Mike Tuffin, executive vice president of America’s Health Insurance Plans, said the industry group didn’t know what the effect would be because the plans had assumed the healthcare reform language was “crystal clear” in excluding “federal and state taxes and licensing or regulatory fees.”
“This caught people off guard,” Tuffin told The Hill. “I’m not sure people saw a need to analyze alternative scenarios. But we’re on it [now].”
A health policy source with knowledge of the discussions that prompted the letter said the health plans must have been engaging in “wishful thinking.” The source said lawmakers were pressed for time to make their legislative intent clear, because state insurance commissioners are currently in the process of defining how the medical loss ratio should be calculated.

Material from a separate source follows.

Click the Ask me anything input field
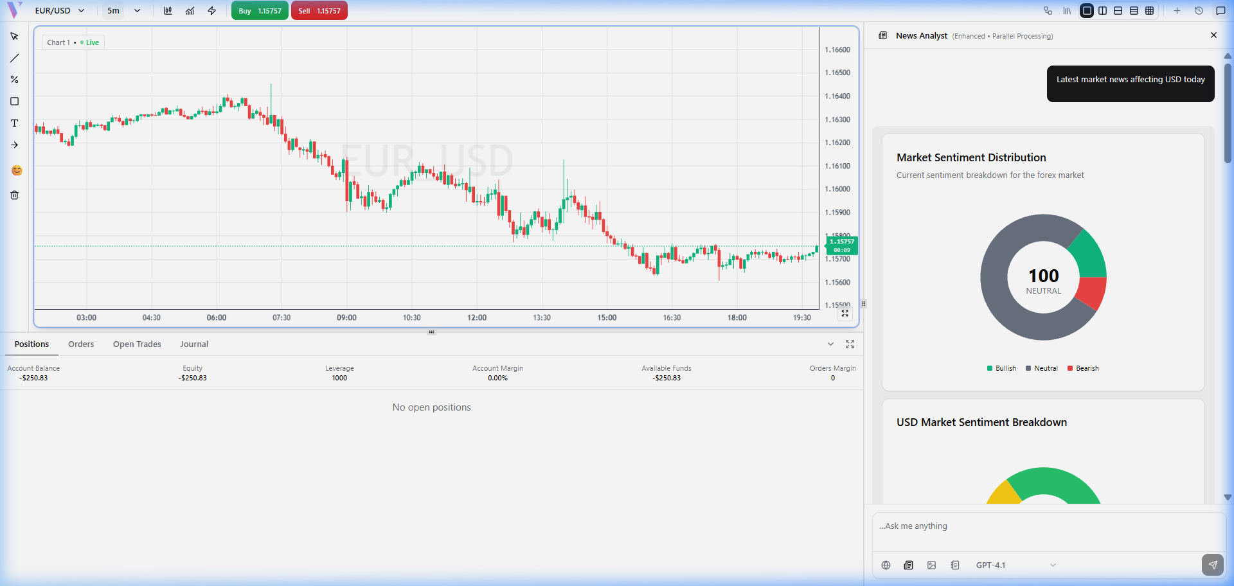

In fact, the commissioners have been pressing for clarification on the issue for some time.
“We’re not sure what the definition of federal taxes is,” Brian Webb, manager of health policy and legislation for the National Association of Insurance Commissioners (NAIC), told reporters earlier this month. “We’re still waiting for HHS on that.”
“The law says that in the denominator it is all of your premiums minus federal and state taxes,” Webb added. “Some would define that as federal premium taxes, which are in the bill, some would say since it says federal taxes, that’s all federal taxes. We can’t determine that — that’s not up to us. [Federal regulators] have to tell us what they think the law means.”
Webb added that different NAIC subgroups disagreed on the meaning of the law, with the people putting together the forms insurers must fill out arguing for a limited interpretation while actuaries thought the law referred to all federal taxes.
“HHS has to tell us,” Webb said. “The only other option is we send it to them with what we think it is and then they can change it.”
Sen. Al Franken (D-Minn.), who championed the medical loss ratio alongside Sen. Jay Rockefeller (D-W.Va.), applauded the bicameral letter on Thursday.
“I strongly support the leadership’s effort to clarify Congressional intent regarding the medical loss ratios,” Franken said. “I worked hard on the final provisions in the health reform law and we need make sure that the regulations are clear so that consumers receive the full rebates they are entitled to under the law.”